-- EXERCISE DATA follows --
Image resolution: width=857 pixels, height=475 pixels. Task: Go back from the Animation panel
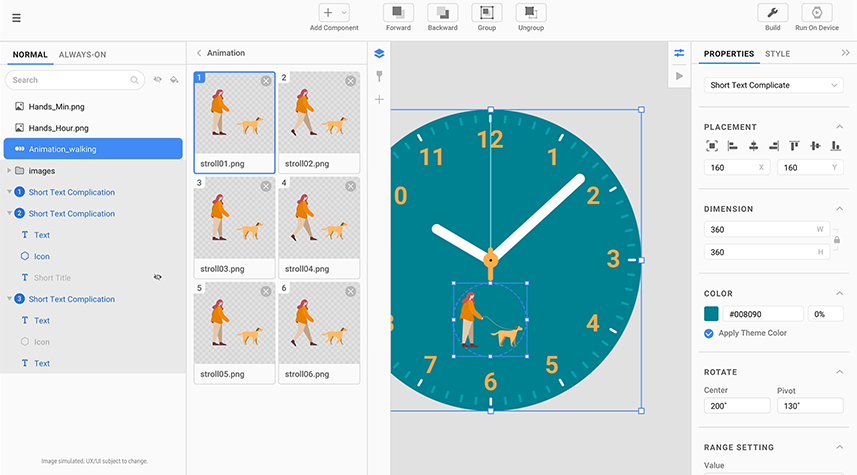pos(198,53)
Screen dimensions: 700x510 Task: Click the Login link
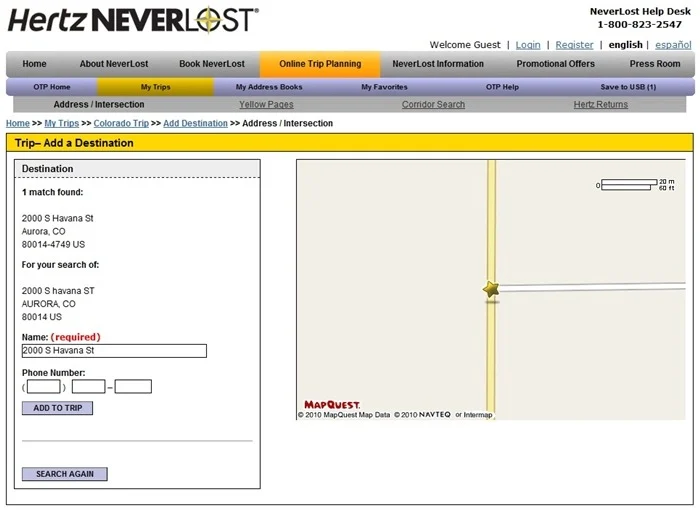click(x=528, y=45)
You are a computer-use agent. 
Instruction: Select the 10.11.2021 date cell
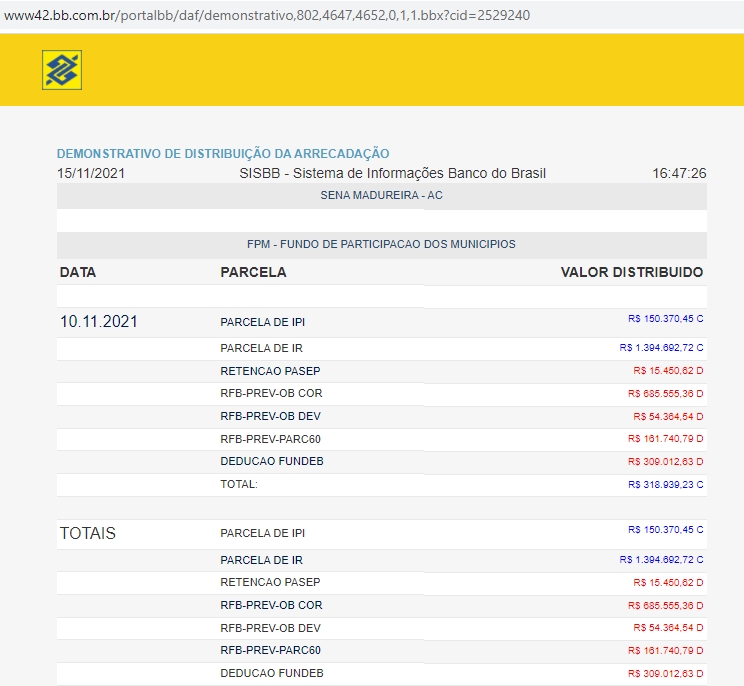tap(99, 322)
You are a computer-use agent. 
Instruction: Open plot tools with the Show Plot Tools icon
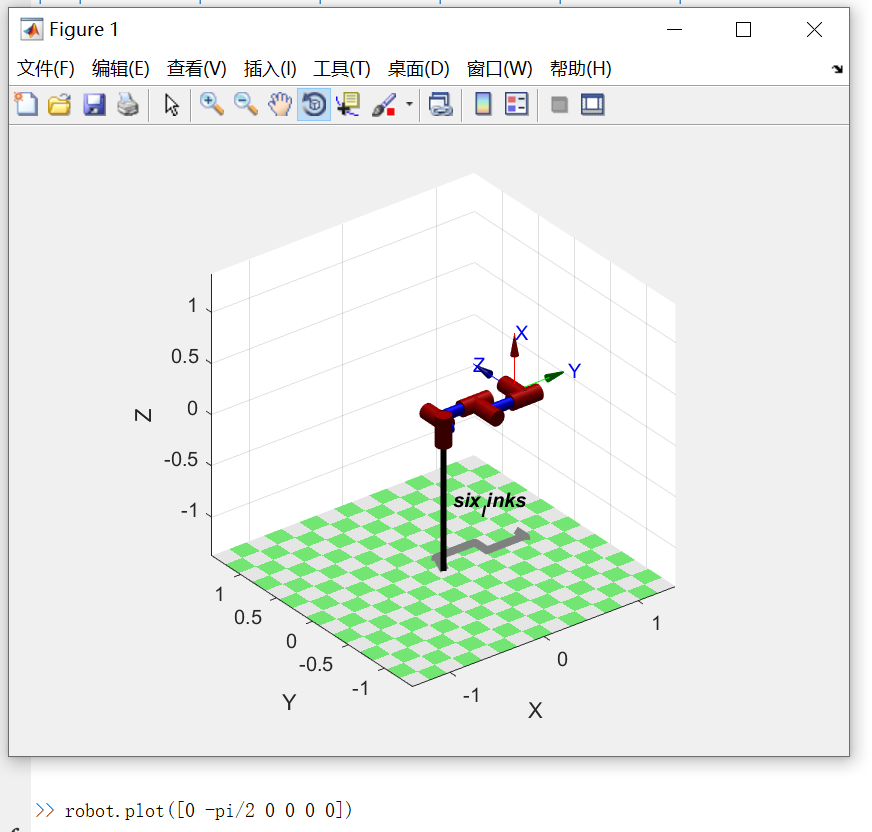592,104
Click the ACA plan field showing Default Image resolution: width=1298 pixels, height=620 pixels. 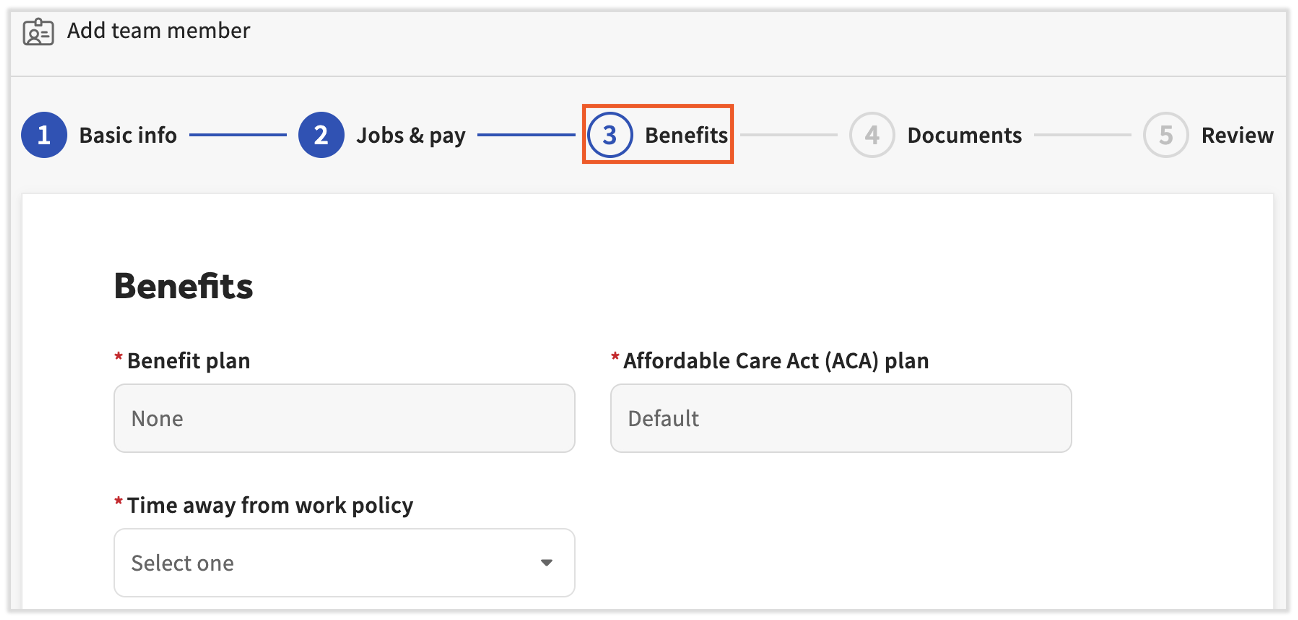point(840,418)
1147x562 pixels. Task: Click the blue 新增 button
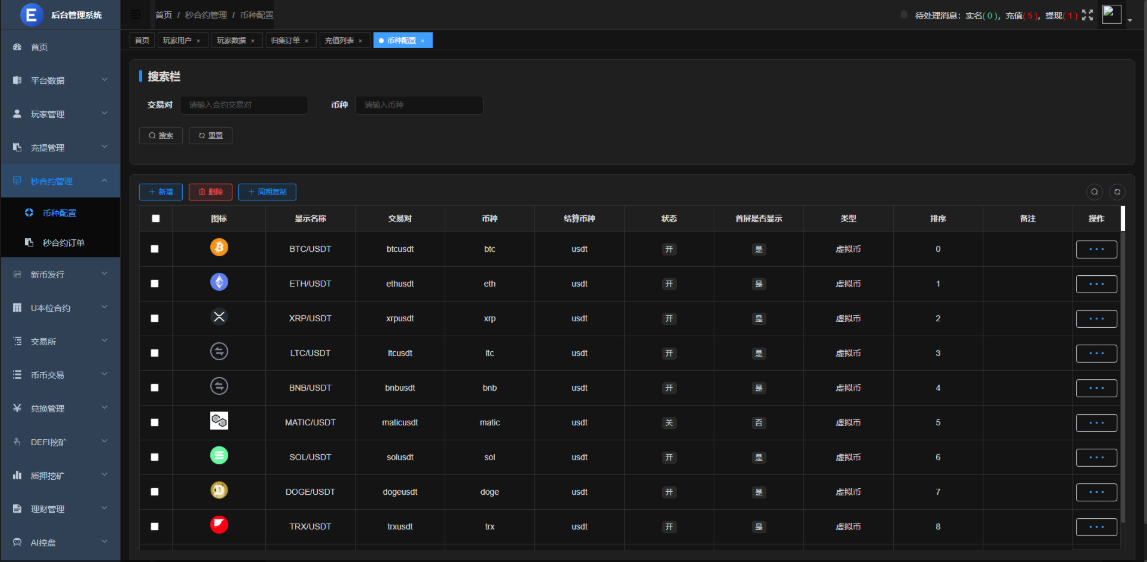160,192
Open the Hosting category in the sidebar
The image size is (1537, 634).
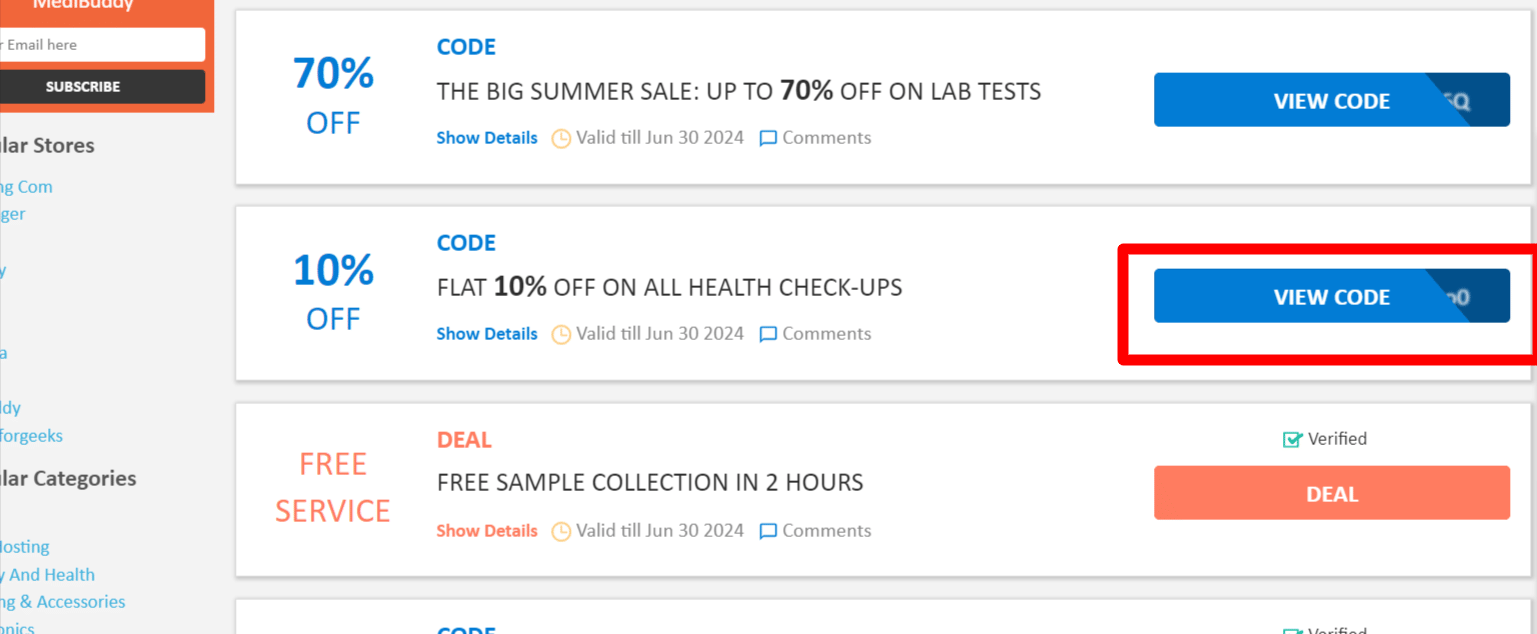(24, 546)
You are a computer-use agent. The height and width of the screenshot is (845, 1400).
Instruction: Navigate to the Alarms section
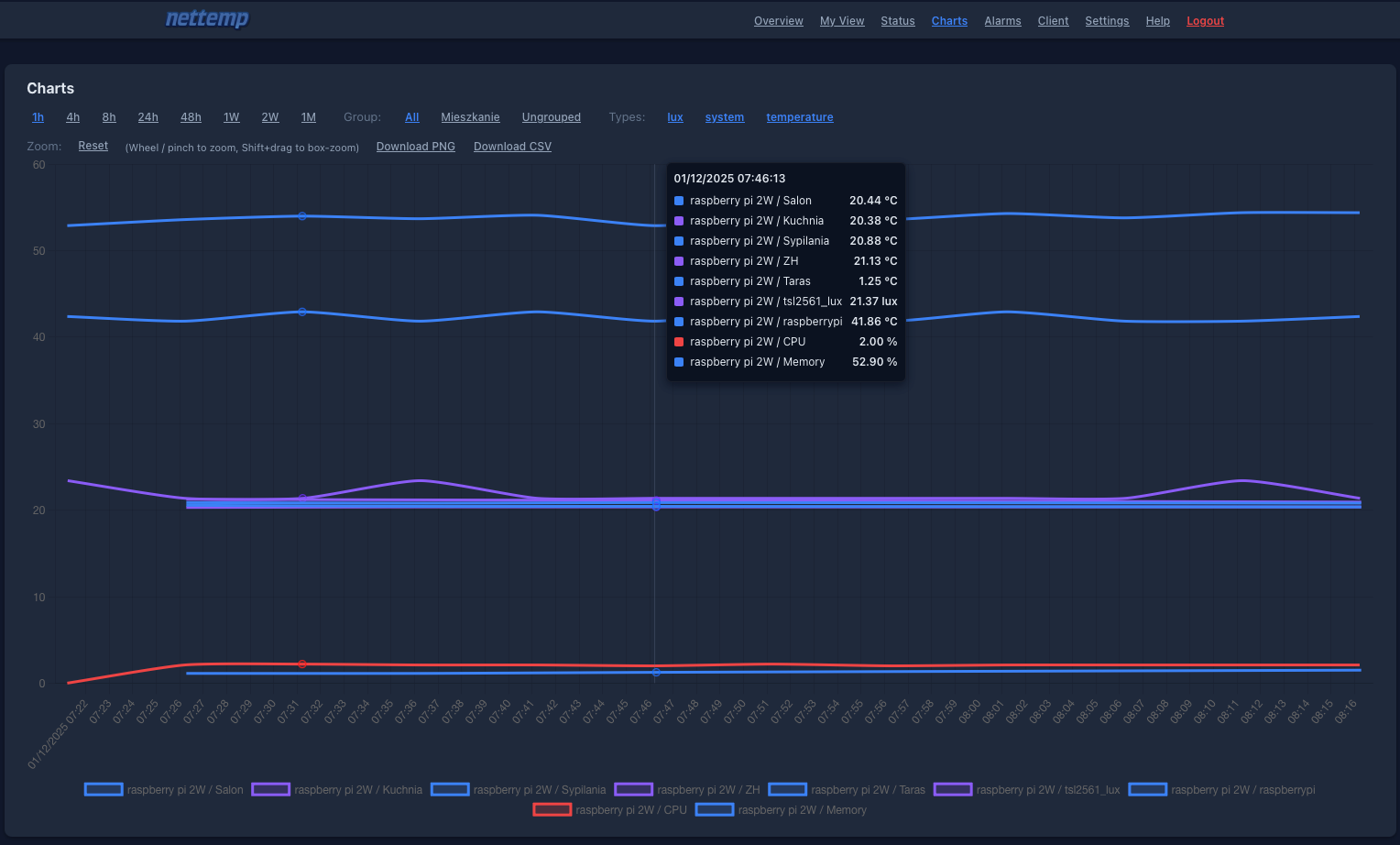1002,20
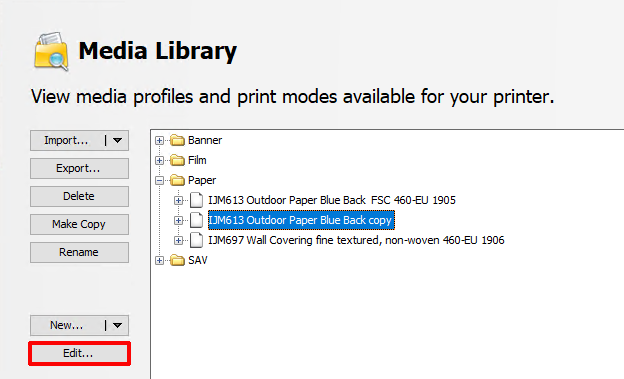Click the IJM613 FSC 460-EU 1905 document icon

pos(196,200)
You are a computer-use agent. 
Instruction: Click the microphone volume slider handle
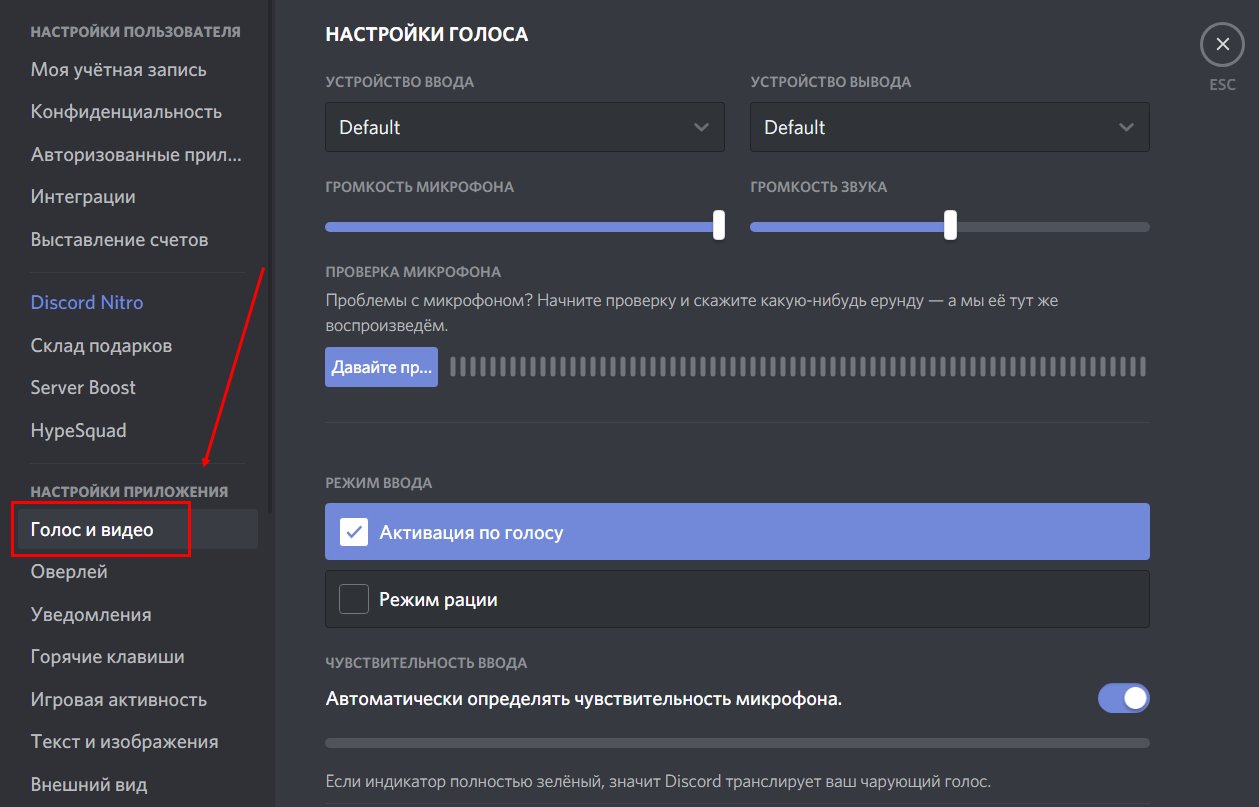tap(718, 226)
-- EXERCISE DATA concluded --
EXERCISE DESCRIPTION – The line containing "The image size is (1537, 634)." and each line after it through the end of the listing above are to be written out exactly, without the pictures.

PROBLEM SOLUTION –
The image size is (1537, 634).
(24, 546)
You are a computer-use agent. The height and width of the screenshot is (845, 1400).
Instruction: Navigate to the Alarms section
1002,20
Click the IJM613 FSC 460-EU 1905 document icon

pos(196,200)
You are a computer-use agent. 
Instruction: Click the microphone volume slider handle
tap(718, 226)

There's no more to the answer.